# Input for this task
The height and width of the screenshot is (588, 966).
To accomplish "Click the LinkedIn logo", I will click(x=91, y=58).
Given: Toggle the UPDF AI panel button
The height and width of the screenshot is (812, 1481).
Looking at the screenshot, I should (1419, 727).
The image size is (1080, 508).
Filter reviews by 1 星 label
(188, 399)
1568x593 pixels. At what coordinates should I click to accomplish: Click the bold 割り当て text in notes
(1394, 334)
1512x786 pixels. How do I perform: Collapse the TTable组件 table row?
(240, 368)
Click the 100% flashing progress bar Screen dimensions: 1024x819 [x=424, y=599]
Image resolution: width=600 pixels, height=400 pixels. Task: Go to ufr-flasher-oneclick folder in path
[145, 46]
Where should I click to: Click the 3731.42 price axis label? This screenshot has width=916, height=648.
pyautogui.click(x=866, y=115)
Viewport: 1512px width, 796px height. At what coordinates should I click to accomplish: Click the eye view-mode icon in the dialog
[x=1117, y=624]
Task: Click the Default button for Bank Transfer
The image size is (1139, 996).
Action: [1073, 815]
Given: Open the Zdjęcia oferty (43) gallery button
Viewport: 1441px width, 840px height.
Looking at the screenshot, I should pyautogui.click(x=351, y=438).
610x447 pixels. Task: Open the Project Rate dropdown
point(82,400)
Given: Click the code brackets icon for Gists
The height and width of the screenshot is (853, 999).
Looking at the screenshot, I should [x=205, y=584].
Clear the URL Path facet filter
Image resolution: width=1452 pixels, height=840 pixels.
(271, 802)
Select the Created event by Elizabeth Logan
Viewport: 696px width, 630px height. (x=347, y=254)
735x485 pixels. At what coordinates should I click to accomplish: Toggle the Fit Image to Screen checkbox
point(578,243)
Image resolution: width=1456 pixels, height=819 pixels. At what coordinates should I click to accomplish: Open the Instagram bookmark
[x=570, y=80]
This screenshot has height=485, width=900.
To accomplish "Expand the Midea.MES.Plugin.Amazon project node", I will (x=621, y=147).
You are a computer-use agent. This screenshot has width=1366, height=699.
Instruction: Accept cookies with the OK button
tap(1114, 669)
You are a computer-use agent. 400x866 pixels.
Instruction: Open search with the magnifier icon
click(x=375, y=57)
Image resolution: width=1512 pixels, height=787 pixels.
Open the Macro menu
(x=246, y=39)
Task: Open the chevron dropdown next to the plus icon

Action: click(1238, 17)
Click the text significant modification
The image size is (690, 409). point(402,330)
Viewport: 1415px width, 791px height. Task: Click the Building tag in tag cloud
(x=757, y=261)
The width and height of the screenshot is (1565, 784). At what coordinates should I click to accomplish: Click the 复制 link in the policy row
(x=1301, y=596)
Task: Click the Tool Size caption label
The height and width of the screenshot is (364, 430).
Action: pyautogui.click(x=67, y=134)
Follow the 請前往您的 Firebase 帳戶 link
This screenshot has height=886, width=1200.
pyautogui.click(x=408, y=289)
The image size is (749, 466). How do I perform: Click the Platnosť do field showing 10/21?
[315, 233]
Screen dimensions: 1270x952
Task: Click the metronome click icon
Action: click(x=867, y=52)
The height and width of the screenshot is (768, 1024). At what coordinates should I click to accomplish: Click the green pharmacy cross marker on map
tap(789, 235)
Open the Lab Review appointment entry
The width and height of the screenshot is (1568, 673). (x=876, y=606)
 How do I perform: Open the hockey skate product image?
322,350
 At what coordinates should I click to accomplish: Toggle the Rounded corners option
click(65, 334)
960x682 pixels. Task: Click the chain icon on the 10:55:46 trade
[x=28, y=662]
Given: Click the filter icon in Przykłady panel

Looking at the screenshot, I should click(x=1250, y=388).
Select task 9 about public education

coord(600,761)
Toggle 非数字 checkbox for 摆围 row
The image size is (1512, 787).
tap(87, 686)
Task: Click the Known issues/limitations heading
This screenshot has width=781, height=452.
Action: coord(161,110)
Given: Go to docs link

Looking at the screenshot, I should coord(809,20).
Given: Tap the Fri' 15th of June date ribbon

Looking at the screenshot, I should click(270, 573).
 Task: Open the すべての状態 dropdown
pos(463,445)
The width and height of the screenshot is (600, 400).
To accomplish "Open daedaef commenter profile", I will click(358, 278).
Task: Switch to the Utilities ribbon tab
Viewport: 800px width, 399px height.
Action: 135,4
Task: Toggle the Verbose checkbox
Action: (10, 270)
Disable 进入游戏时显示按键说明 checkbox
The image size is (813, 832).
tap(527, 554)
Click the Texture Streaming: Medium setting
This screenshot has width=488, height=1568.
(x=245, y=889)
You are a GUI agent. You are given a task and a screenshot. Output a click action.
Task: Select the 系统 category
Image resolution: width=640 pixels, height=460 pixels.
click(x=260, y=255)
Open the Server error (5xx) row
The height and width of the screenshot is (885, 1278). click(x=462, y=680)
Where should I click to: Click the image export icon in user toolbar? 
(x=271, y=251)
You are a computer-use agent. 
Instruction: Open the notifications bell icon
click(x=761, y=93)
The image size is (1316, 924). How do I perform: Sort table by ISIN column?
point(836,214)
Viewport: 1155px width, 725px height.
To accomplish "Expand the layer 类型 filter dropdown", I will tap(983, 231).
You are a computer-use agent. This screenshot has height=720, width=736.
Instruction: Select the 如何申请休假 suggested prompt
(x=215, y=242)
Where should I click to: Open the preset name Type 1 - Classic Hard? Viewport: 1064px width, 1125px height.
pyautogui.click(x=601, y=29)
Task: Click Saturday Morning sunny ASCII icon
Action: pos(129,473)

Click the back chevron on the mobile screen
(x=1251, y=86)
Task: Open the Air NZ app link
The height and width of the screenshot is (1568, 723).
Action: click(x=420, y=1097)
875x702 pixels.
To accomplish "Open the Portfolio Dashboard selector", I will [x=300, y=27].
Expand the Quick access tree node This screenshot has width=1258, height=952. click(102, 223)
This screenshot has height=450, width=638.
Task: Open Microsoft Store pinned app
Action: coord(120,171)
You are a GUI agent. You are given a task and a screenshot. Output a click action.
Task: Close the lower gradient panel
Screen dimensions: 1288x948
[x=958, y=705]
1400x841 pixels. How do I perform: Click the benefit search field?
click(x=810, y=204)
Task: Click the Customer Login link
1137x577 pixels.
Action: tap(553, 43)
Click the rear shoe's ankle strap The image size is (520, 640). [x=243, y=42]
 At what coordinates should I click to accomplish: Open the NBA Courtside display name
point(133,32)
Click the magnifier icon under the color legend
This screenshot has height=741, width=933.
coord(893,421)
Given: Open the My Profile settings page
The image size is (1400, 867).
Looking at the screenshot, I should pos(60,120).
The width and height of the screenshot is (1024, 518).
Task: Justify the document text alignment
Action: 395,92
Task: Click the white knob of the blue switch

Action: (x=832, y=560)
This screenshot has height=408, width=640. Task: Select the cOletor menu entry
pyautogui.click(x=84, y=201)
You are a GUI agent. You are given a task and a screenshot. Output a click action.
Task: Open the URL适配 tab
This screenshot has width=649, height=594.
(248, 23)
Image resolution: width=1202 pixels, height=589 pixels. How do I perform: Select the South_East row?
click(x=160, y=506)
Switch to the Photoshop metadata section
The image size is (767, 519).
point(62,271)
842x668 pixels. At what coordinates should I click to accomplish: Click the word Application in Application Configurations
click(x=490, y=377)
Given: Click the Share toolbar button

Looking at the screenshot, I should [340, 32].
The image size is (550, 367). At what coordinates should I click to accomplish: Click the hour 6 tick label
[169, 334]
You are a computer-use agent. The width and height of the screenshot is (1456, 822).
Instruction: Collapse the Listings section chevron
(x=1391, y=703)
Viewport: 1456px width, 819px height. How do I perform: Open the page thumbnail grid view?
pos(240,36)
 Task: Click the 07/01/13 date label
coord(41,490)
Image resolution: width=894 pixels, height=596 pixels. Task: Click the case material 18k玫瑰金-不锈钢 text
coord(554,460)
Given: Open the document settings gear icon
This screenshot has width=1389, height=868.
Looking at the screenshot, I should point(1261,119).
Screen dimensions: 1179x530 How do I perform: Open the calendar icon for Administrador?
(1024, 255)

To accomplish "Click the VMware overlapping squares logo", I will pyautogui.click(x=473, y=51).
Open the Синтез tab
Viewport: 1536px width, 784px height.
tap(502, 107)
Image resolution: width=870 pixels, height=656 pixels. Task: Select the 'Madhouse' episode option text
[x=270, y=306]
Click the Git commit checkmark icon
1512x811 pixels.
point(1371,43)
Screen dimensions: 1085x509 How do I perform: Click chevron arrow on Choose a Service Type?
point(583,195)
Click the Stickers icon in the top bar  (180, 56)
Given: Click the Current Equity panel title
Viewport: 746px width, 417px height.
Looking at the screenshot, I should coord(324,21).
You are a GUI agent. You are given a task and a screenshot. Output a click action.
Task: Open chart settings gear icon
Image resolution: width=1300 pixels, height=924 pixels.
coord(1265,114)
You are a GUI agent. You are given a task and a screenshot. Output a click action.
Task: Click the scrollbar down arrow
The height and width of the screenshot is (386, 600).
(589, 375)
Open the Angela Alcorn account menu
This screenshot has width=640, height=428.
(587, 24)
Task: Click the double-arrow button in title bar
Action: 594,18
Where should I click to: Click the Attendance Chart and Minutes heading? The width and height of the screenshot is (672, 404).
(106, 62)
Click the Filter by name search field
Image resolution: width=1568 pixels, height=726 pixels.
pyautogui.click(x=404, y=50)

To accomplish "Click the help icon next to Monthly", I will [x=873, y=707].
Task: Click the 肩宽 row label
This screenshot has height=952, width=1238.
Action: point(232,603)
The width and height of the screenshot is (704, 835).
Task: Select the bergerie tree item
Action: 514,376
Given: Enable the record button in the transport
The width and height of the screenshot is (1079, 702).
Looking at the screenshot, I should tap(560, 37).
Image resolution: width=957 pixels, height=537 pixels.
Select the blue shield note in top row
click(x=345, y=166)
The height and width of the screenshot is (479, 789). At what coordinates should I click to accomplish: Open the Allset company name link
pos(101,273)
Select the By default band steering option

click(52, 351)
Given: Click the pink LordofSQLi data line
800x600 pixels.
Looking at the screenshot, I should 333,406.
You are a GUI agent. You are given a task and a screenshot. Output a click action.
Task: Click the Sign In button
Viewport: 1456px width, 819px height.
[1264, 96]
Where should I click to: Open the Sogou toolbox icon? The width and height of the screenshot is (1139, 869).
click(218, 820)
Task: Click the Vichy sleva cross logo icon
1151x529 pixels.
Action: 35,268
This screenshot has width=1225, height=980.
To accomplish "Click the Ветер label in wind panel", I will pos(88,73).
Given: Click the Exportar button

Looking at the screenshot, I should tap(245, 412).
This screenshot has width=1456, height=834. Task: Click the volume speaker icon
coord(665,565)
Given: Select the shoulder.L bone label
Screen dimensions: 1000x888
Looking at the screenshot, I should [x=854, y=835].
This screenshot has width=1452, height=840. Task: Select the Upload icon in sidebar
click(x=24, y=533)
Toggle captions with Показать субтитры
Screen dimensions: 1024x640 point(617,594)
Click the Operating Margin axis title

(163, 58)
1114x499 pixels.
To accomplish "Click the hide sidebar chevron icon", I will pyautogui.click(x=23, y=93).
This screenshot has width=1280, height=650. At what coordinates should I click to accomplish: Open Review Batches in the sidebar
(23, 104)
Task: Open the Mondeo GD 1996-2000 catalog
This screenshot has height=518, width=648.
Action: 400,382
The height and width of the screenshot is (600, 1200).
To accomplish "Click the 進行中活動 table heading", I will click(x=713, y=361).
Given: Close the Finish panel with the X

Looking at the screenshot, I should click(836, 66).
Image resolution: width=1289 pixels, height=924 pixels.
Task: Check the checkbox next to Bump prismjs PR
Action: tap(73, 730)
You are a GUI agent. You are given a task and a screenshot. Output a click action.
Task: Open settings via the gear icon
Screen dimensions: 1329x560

# What is being asked
Please rewrite the rows from the line with "Given: Click the Exportar button" to the line with "click(x=24, y=533)", putting "Choose" in place of "Select" and keeping everything else the same.

# Solution to this task
Given: Click the Exportar button

Looking at the screenshot, I should tap(245, 412).
This screenshot has width=1456, height=834. Task: Click the volume speaker icon
coord(665,565)
Given: Choose the shoulder.L bone label
Screen dimensions: 1000x888
Looking at the screenshot, I should [x=854, y=835].
This screenshot has width=1452, height=840. Task: Choose the Upload icon in sidebar
click(x=24, y=533)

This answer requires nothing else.